Maybe it’s just because they made the deal with the Mets, who could slap their logo on a 747 and make it look like worthless junk, but the Canó/Diaz deal initially appears to be the smartest trade of the three. With Canó, the team gets rid of an aging ex-superstar—one whose bat still showed pop in 2018, but also one who only played half a season due to a failed drug test. In his four full seasons with the Mariners, Canó put up two spectacular years and two solid ones, but the team never reached the expectations set by his huge deal. At a cost of $20 million and some self-respect, they’ve just divested themselves of paying for Canó’s inevitable late-career decline.

The prize of this trade is Edwin Diaz, a 24-year-old closer who broke out with 57 saves last year to go with 15.22 strikeouts per 9 and a 0.79 WHIP. The Mets needed relief pitching—they still do, in fact—and Diaz definitely fills that void. Diaz is working on a very cheap contract for the time being, but his impressive counting stats mean that he’ll become expensive quickly through arbitration. He’s been electric in the majors, but his track record is not a long one—only 191 innings across three seasons, or as much as a great starter pitching in one—and there are no guarantees in relief pitching.

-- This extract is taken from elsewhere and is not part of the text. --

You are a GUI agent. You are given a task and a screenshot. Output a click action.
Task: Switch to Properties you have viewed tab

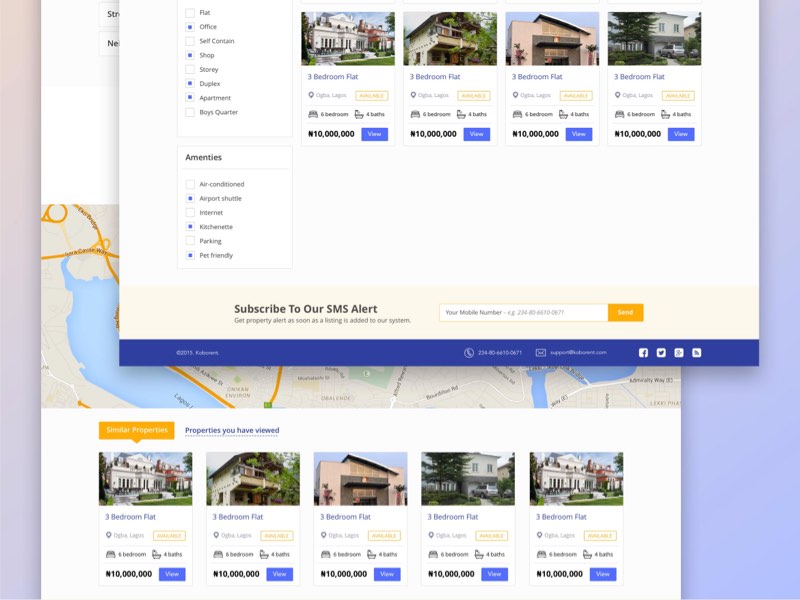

But if that trade’s combination of cost-cutting and prospect-collecting—the Mets sent Jarred Kelenic, last year’s sixth overall pick, and top pitching prospect Justin Dunn to Seattle in the deal—can be seen as the Mariners taking a calculated risk, the other deals seem less promising. Paxton has been excellent when he’s healthy enough to pitch, and there’s something distasteful in sending him to a Yankee team that already won 100 games last season, but at 30 years old and entering the final year of his contract, his value to Seattle was only going to decline. As with the Mets deal, the Mariners got a fair prospect return on him—lefty pitcher Justus Sheffield, who is now probably the team’s top prospect. As with Diaz, the team was selling high on a pitcher who would be the number-two starter on almost any other team in the league. Sheffield has promise, but for him to balance out this deal the Mariners would likely need the 22-year-old to stay healthy and have at least a 4.0 WAR season before he escapes team control. This is not a sure thing for any young pitcher, let alone one who posted less than mind-blowing AAA numbers of 8.59 K/9 and 3.68 BB/9 at Triple-A last season.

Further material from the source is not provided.